THE TAKEAWAY: Euro-zone PMI for manufacturing for December revised lower to 46.1 -> PMI shows a tough 2013 for manufacturers -> Euro trading higher following US fiscal cliff deal
The Euro-zone manufacturing Purchasing Managers’ Index for December was revised lower from a previous estimate, thereby no longer setting a 9-month high, according to Markit. The PMI was lowered from 46.3 to 46.1, down from November’s 46.2 manufacturing activity survey result. A PMI below 50.0 indicates contracting industry activity, and Euro-zone manufacturing has seen declining activity since July 2011.
Every Euro-zone country showed declining manufacturing activity in December, except Ireland, where the PMI was reported at 51.4. Out of all the Euro members, Greece saw the worst PMI for manufacturing at 41.4.
Euro-zone manufacturing output declined for the tenth consecutive month according to Markit. New manufacturing export orders declined for the 18th straight month. Employment fell in the manufacturing industry for the 11th straight month, and was down in each Euro-zone country except for Ireland.
The European Central Bank has recently predicted that the Euro-zone economy will only begin a rebound well into 2013. Today’s PMI seems to support that prediction.
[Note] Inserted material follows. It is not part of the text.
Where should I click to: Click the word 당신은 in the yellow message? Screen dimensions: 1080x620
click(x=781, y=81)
Markit Chief Economist Chris Williamson said, “Manufacturers look to be in for another tough year in 2013, though prospects have brightened a little, as producers should benefit from signs of stronger demand in key export markets such as the US and China.”
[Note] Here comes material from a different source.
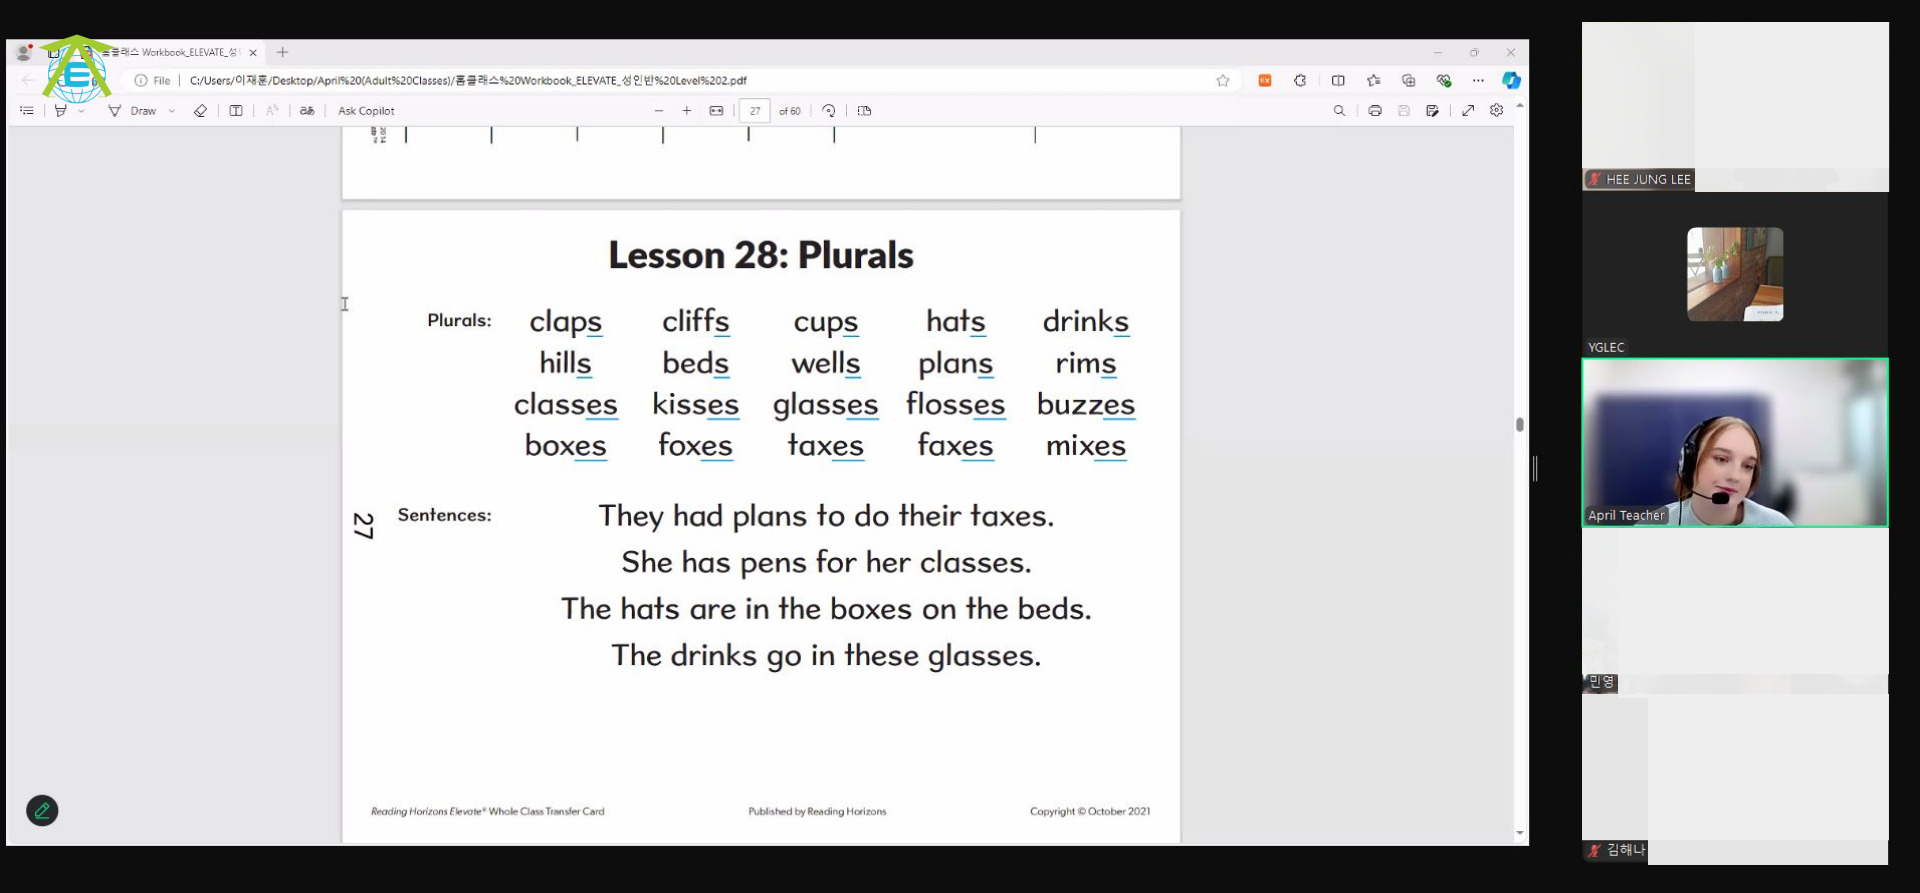This screenshot has width=1920, height=893.
Task: Open a new browser tab
Action: pos(283,52)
Negative news about the Euro-zone economy is usually Euro-negative, but today’s release did not have a significant effect on the single currency. EURUSD remains about 90 points higher than today’s late open in forex markets, following news of a deal to avert the US fiscal cliff. However, resistance remains at the 9-month high of 1.3309, and support could be provided by a broken resistance around 1.3158.